• Assignment
Only one stretch of the data below should be repeated: the lines from the line containing "Task: Switch to the SGDashboard - Kibana tab" through the line containing "Click the large teal eye status icon", inclusive, exactly as they are.

* * * * *

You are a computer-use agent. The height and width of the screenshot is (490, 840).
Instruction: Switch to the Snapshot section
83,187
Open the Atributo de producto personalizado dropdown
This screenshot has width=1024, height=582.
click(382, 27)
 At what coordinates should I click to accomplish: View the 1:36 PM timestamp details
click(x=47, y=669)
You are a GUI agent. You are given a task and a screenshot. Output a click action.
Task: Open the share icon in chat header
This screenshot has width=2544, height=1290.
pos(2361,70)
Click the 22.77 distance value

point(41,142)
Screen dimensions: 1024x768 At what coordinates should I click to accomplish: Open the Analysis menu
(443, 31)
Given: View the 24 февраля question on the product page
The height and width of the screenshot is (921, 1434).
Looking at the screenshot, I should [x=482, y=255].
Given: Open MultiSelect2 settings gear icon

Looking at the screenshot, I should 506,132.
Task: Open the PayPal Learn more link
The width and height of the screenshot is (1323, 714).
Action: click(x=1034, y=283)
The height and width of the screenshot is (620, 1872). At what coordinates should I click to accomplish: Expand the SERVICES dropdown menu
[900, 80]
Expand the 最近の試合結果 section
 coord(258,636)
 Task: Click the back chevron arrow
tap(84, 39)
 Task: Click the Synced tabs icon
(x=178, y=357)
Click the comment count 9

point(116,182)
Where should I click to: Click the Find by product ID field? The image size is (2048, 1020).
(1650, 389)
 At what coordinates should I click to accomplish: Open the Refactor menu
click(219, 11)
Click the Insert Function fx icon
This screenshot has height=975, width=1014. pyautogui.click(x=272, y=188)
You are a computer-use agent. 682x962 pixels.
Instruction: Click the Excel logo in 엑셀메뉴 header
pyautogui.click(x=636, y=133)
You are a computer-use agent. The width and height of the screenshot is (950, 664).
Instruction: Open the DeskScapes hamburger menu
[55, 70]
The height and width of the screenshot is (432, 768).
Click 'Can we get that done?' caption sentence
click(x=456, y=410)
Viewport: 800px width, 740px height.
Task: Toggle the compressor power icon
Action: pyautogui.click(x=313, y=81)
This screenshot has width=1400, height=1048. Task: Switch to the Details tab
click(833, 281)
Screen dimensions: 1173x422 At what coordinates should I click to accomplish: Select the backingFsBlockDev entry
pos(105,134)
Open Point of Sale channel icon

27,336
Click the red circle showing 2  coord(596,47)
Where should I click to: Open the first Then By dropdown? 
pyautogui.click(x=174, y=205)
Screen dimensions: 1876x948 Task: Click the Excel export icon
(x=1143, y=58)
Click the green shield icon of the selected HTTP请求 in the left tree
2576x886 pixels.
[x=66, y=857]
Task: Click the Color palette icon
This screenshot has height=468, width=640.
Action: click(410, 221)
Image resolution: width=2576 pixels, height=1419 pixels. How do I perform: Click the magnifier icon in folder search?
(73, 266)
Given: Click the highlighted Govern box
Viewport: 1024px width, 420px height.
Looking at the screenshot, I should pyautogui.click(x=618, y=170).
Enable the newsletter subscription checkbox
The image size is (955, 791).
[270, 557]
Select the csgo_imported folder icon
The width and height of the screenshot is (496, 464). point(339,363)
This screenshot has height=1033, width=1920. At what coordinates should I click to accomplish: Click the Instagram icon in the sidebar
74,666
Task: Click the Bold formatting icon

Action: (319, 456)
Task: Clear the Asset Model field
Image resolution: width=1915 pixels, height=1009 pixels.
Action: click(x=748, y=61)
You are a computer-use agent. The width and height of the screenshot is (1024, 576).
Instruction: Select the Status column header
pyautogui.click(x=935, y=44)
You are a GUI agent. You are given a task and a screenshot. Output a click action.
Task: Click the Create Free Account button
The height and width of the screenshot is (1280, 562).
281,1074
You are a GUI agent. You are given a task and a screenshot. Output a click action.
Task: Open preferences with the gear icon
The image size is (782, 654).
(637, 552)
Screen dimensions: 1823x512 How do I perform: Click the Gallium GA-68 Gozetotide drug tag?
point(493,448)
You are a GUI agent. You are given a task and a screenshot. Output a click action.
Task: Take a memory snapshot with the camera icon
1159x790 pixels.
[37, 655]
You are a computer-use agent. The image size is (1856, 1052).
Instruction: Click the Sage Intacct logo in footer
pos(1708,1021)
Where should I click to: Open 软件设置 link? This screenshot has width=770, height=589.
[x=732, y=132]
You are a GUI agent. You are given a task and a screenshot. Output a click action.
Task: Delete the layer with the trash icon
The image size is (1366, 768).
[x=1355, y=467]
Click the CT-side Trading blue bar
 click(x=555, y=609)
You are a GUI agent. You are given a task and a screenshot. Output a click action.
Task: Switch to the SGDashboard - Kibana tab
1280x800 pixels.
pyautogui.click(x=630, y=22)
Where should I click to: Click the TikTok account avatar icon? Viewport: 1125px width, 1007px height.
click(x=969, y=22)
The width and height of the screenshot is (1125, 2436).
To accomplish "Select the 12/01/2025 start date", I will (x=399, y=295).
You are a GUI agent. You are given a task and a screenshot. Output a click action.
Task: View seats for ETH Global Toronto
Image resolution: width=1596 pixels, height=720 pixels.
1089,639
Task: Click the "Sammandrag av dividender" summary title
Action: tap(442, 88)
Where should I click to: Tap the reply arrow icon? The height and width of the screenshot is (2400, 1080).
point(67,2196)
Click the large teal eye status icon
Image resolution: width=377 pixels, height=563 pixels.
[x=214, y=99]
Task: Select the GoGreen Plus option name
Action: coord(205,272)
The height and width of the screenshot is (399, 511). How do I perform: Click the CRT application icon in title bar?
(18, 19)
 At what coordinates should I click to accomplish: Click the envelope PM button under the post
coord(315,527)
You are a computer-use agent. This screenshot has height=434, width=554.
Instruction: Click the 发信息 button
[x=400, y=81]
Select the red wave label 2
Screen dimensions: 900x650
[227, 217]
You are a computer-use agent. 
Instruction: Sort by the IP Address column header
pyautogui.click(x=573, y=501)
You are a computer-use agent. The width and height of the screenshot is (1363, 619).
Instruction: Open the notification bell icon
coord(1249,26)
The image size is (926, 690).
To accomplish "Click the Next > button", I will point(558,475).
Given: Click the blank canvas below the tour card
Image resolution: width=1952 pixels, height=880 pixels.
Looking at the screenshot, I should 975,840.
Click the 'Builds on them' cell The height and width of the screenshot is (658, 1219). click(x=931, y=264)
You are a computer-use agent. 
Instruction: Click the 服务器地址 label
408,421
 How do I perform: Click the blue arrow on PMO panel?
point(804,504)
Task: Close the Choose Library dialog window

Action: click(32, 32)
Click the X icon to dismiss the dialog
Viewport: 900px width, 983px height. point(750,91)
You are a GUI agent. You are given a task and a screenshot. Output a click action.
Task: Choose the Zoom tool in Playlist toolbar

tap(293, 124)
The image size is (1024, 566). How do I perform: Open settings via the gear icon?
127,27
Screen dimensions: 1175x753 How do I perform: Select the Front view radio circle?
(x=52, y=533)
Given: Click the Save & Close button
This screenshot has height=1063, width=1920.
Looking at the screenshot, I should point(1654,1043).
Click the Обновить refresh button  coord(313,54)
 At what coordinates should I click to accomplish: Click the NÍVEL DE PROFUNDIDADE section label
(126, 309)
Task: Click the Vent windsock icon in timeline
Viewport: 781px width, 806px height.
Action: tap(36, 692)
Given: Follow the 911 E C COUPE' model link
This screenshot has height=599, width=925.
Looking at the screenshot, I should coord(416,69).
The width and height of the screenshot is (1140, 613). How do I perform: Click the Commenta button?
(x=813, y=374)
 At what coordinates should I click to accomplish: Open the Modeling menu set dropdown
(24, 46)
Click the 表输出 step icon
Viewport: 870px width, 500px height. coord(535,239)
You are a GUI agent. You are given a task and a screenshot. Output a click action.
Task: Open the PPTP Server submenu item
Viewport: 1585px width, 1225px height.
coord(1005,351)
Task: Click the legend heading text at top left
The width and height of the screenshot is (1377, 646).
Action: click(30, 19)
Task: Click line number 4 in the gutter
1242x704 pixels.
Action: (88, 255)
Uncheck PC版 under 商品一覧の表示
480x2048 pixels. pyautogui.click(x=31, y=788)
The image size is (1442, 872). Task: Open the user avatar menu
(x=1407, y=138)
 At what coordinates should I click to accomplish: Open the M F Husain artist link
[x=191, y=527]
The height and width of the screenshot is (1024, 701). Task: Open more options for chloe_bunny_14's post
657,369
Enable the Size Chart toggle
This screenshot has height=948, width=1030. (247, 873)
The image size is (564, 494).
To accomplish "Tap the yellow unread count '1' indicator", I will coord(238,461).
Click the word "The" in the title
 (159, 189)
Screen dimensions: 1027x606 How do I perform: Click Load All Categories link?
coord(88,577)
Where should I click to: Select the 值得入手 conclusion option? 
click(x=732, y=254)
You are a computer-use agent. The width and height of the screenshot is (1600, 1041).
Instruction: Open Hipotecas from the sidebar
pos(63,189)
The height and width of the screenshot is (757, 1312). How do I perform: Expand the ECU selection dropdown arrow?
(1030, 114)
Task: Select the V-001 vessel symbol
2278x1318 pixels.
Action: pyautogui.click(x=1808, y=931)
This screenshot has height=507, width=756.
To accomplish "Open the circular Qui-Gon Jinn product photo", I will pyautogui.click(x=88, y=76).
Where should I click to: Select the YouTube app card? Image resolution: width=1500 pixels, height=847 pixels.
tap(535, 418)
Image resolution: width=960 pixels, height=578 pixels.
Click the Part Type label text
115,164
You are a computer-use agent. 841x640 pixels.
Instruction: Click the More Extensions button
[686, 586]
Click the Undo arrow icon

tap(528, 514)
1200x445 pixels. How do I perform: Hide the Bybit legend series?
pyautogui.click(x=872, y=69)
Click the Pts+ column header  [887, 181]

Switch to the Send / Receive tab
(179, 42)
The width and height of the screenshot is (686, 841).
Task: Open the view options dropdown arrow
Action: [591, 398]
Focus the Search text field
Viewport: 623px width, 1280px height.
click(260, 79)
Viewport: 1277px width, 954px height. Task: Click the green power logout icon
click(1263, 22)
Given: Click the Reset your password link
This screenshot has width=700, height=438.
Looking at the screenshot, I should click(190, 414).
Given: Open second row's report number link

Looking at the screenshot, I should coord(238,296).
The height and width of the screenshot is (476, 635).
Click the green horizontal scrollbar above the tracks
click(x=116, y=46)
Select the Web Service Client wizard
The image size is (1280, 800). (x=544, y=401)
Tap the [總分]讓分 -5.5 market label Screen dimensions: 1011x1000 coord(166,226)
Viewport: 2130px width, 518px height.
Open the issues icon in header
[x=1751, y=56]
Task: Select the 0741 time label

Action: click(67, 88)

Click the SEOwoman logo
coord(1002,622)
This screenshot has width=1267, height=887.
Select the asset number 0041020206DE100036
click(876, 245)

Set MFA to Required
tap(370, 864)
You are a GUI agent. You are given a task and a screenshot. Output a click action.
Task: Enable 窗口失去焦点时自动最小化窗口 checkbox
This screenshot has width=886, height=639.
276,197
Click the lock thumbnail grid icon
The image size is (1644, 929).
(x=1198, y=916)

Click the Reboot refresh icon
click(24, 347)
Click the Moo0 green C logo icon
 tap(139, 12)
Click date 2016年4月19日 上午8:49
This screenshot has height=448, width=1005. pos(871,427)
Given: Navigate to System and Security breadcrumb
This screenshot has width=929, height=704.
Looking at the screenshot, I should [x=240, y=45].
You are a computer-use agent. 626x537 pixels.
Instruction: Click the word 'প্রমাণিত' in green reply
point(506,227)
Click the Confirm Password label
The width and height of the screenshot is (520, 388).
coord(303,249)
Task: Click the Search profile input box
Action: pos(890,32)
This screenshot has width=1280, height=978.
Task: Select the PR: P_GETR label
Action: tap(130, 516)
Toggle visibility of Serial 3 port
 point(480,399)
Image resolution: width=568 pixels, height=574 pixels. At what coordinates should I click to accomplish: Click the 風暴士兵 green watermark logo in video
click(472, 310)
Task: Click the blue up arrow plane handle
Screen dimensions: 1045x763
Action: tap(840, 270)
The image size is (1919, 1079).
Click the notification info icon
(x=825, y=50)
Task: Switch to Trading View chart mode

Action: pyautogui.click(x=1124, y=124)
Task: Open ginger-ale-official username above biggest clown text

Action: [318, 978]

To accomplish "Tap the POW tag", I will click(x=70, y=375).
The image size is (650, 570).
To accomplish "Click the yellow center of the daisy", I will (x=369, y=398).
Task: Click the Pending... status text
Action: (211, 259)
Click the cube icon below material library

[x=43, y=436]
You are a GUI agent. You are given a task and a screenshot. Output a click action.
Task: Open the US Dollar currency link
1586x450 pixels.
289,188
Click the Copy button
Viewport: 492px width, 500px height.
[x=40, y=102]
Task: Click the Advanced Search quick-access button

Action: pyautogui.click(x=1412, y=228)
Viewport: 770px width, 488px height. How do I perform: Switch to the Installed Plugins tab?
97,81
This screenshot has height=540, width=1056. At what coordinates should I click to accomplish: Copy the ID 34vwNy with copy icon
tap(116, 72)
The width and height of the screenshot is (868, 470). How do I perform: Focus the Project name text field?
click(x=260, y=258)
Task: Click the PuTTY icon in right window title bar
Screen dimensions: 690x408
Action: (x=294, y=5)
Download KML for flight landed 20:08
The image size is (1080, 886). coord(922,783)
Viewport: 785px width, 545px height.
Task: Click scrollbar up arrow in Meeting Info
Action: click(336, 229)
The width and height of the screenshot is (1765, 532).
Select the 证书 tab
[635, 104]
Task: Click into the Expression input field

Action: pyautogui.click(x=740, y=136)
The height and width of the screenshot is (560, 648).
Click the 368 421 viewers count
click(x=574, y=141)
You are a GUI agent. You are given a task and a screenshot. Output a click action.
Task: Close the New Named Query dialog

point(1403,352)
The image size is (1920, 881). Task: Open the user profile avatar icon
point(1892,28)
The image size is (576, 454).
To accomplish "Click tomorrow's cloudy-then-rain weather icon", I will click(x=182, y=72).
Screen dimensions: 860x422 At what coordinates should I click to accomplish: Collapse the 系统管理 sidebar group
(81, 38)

* * * * *

• Reply to the task
Task: Switch to the SGDashboard - Kibana tab
1280x800 pixels.
pyautogui.click(x=630, y=22)
Where should I click to: Click the TikTok account avatar icon? Viewport: 1125px width, 1007px height.
click(x=969, y=22)
The width and height of the screenshot is (1125, 2436).
To accomplish "Select the 12/01/2025 start date", I will (x=399, y=295).
You are a GUI agent. You are given a task and a screenshot. Output a click action.
Task: View seats for ETH Global Toronto
Image resolution: width=1596 pixels, height=720 pixels.
1089,639
Task: Click the "Sammandrag av dividender" summary title
Action: tap(442, 88)
Where should I click to: Tap the reply arrow icon? The height and width of the screenshot is (2400, 1080).
point(67,2196)
Click the large teal eye status icon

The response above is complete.